§ **Data provided**

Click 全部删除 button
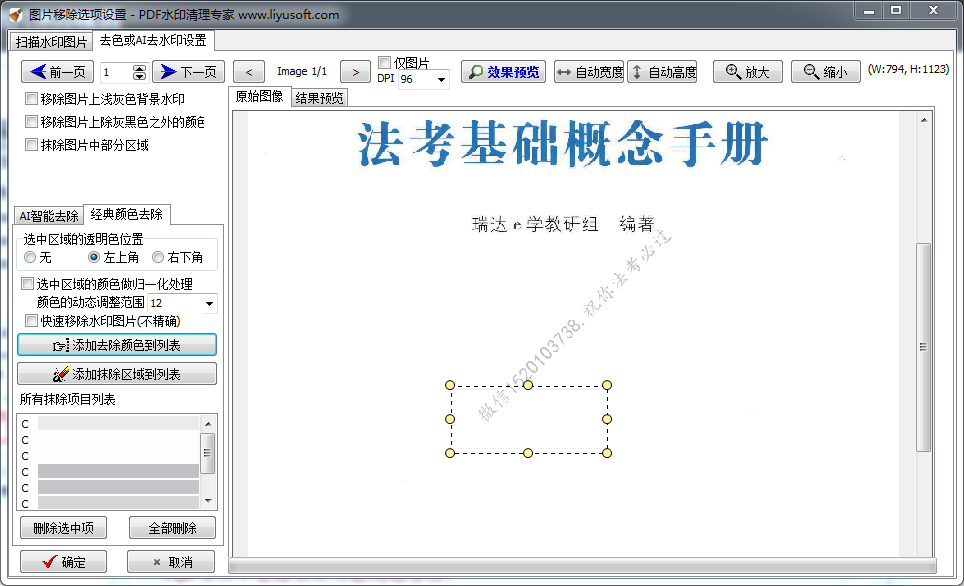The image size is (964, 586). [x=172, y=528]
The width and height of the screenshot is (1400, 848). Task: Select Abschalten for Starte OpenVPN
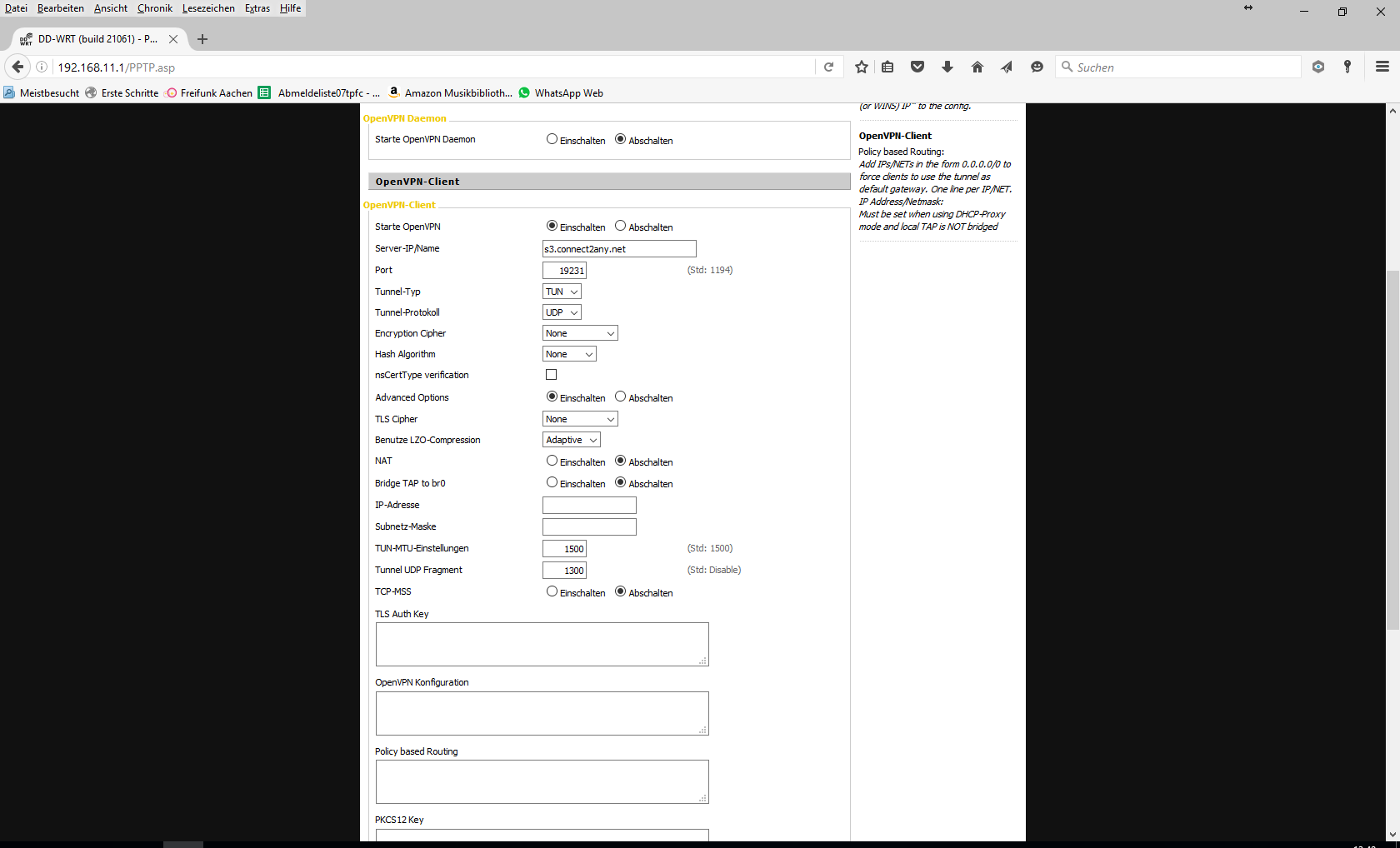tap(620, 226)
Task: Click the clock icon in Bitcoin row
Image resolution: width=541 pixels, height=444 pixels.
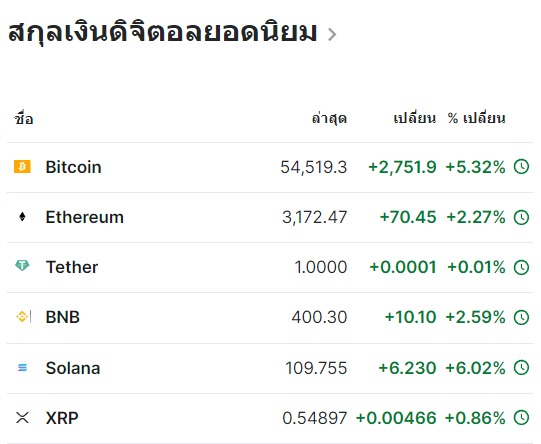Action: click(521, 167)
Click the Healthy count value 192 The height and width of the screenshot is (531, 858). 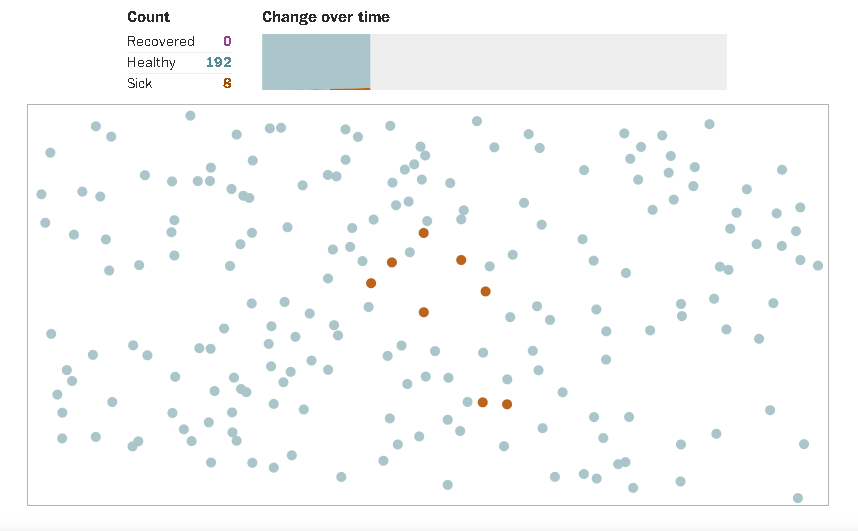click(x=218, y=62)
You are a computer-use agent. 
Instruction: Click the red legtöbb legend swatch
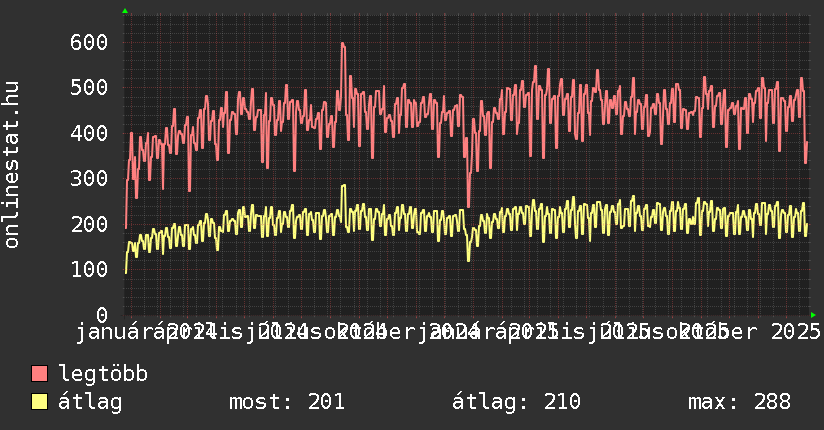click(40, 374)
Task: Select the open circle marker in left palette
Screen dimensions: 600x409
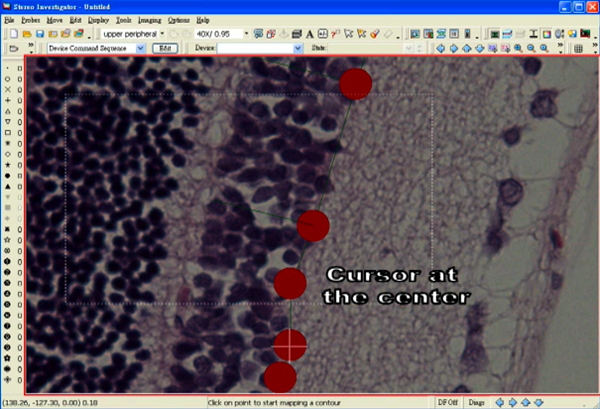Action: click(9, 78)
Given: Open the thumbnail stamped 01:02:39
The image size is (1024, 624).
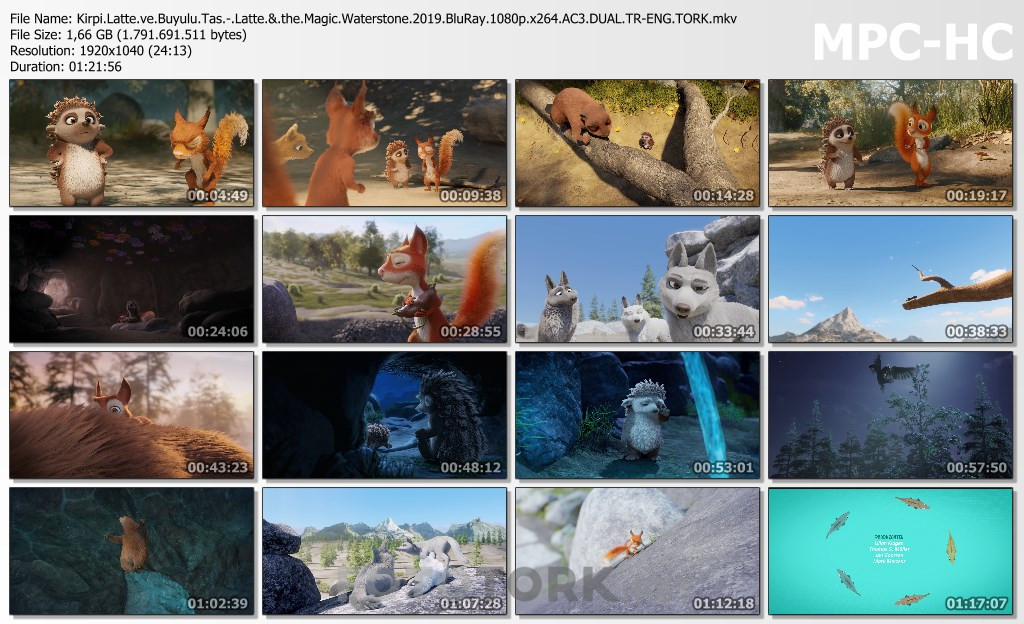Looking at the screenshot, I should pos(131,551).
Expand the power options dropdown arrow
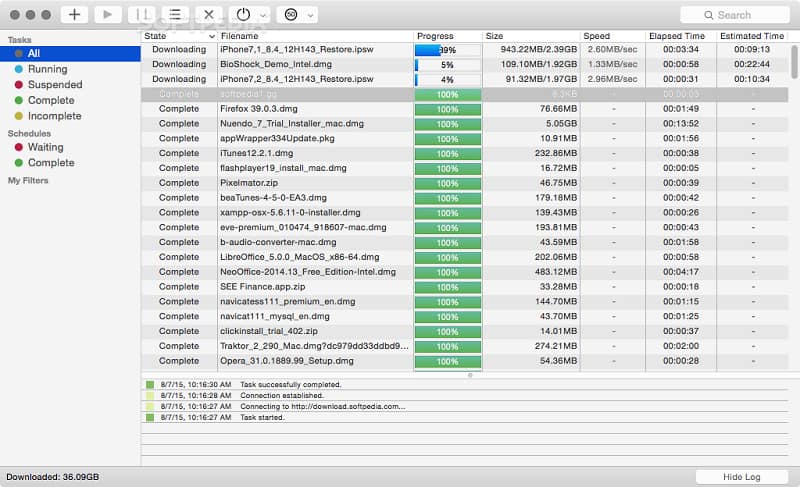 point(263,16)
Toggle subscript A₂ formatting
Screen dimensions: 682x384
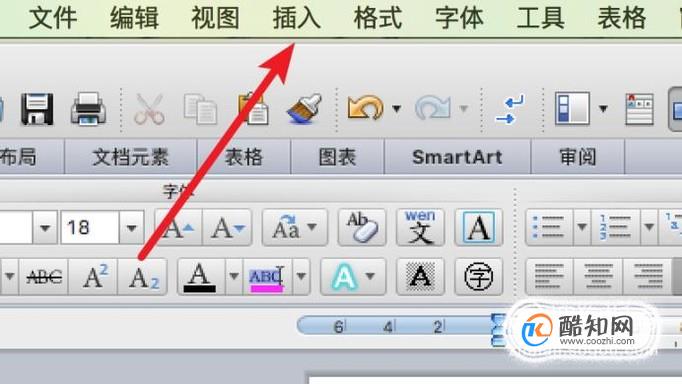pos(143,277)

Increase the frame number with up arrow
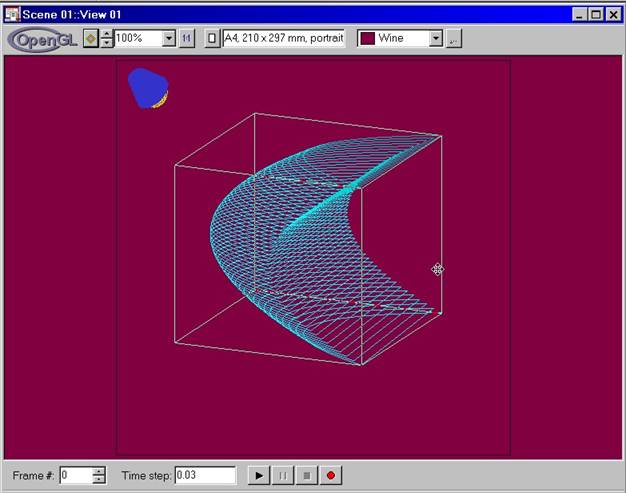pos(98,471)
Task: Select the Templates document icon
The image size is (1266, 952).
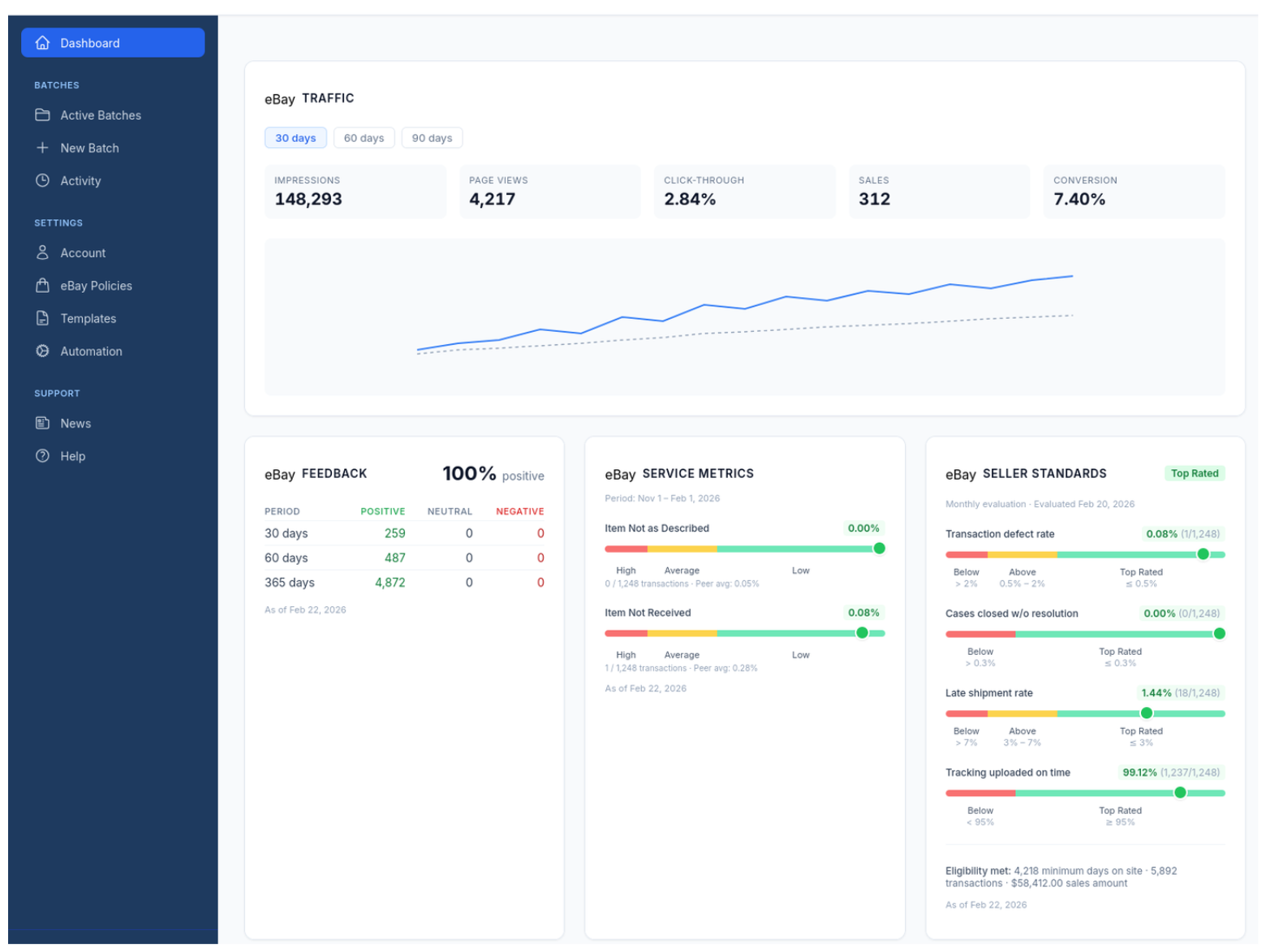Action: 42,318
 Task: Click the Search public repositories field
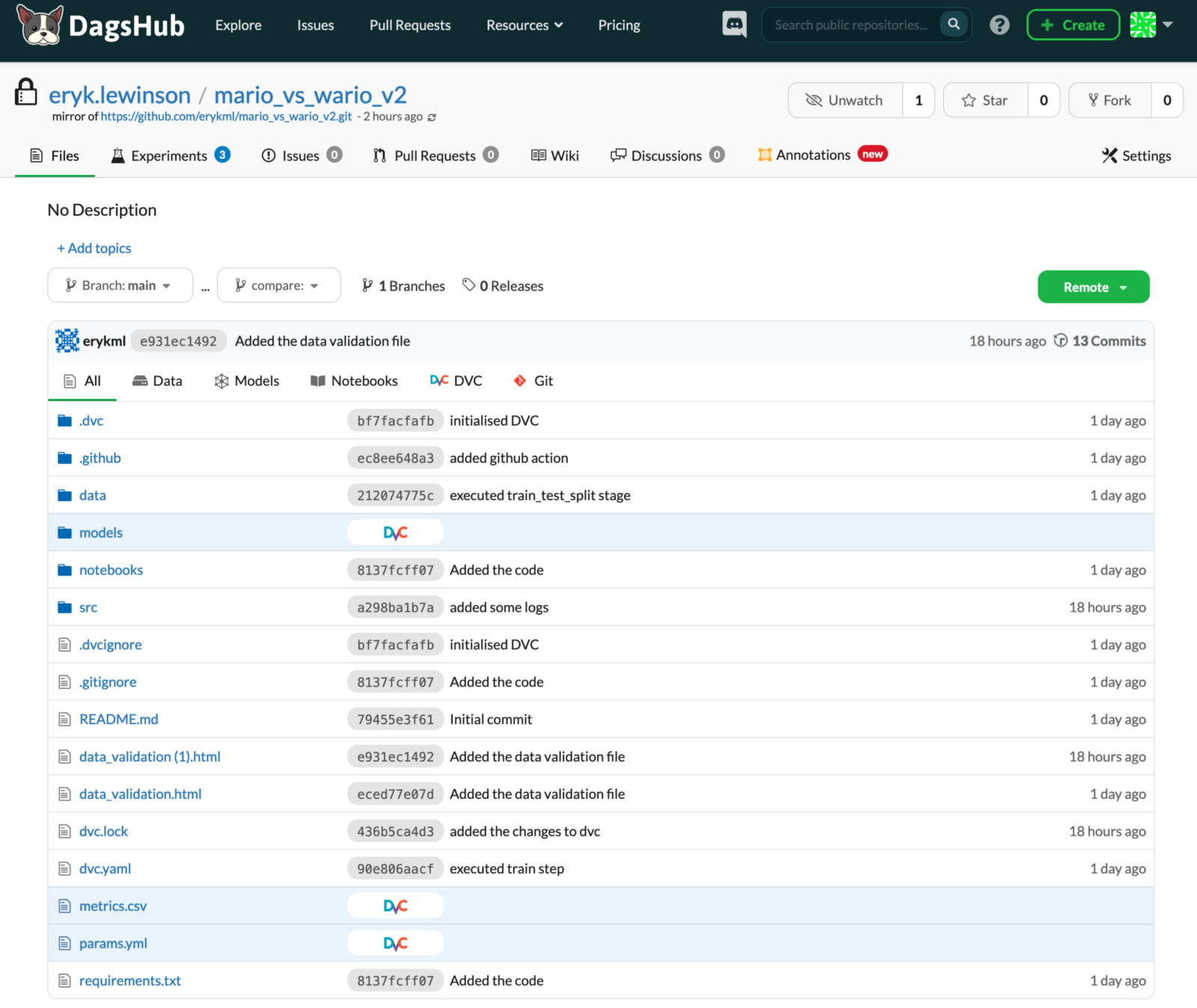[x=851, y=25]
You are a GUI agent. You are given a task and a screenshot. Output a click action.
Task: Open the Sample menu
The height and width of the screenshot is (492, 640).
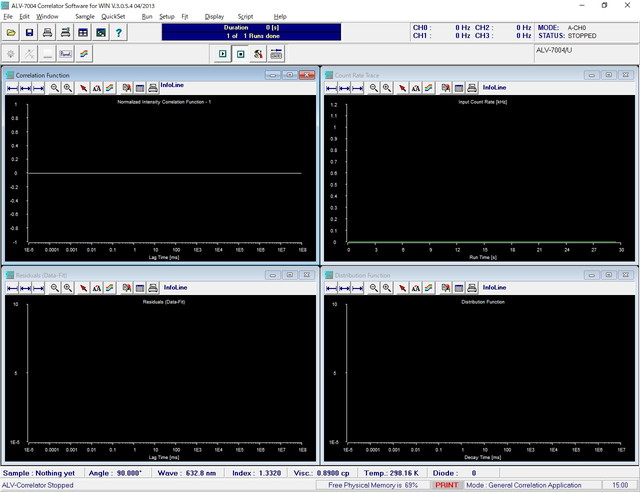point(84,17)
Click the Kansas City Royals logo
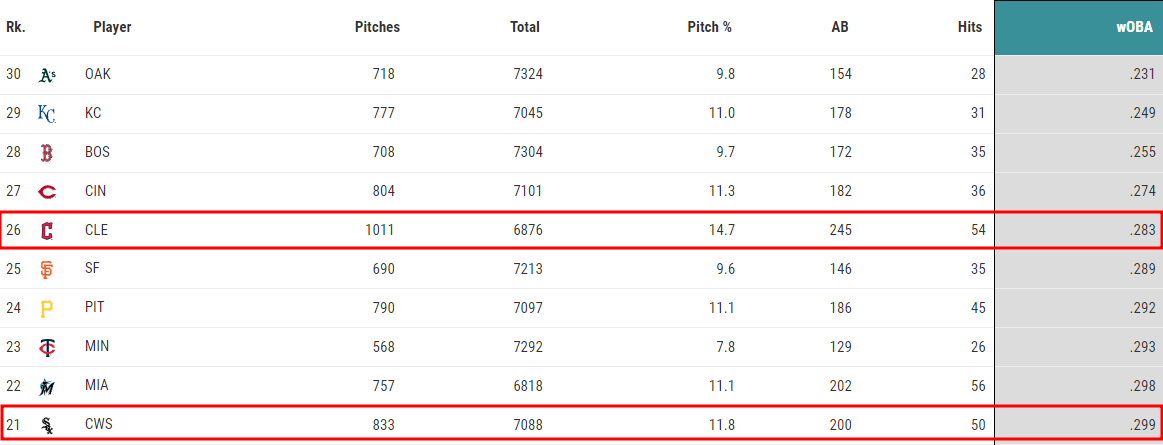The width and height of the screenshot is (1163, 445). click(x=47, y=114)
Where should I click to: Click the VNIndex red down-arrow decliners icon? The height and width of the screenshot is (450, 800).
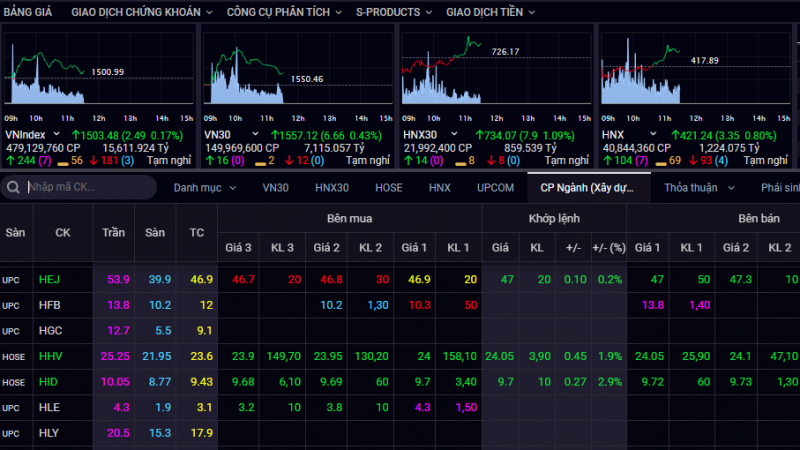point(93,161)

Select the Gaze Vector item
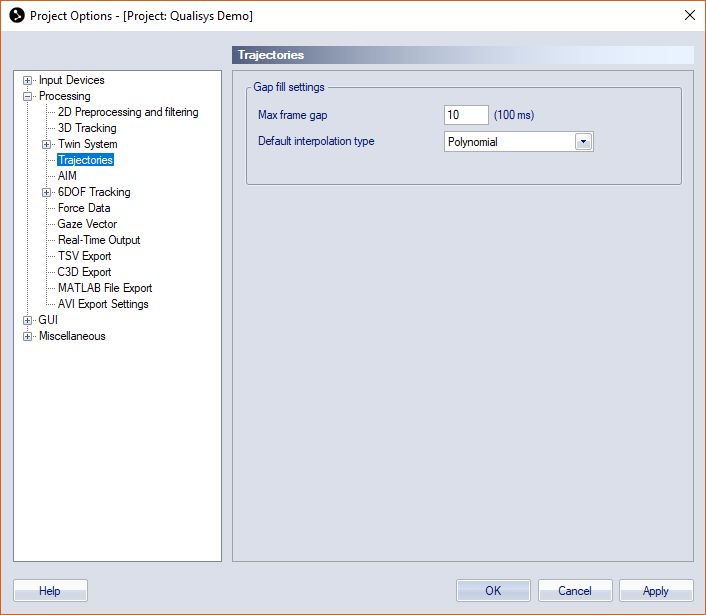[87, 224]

§ **Your assignment**
Find each line in the records above that contains "agent", and copy it.

§ **Output for this task**
You are a computer-use agent. 
You are a GUI agent. You are given a task and a screenshot. Output a click action.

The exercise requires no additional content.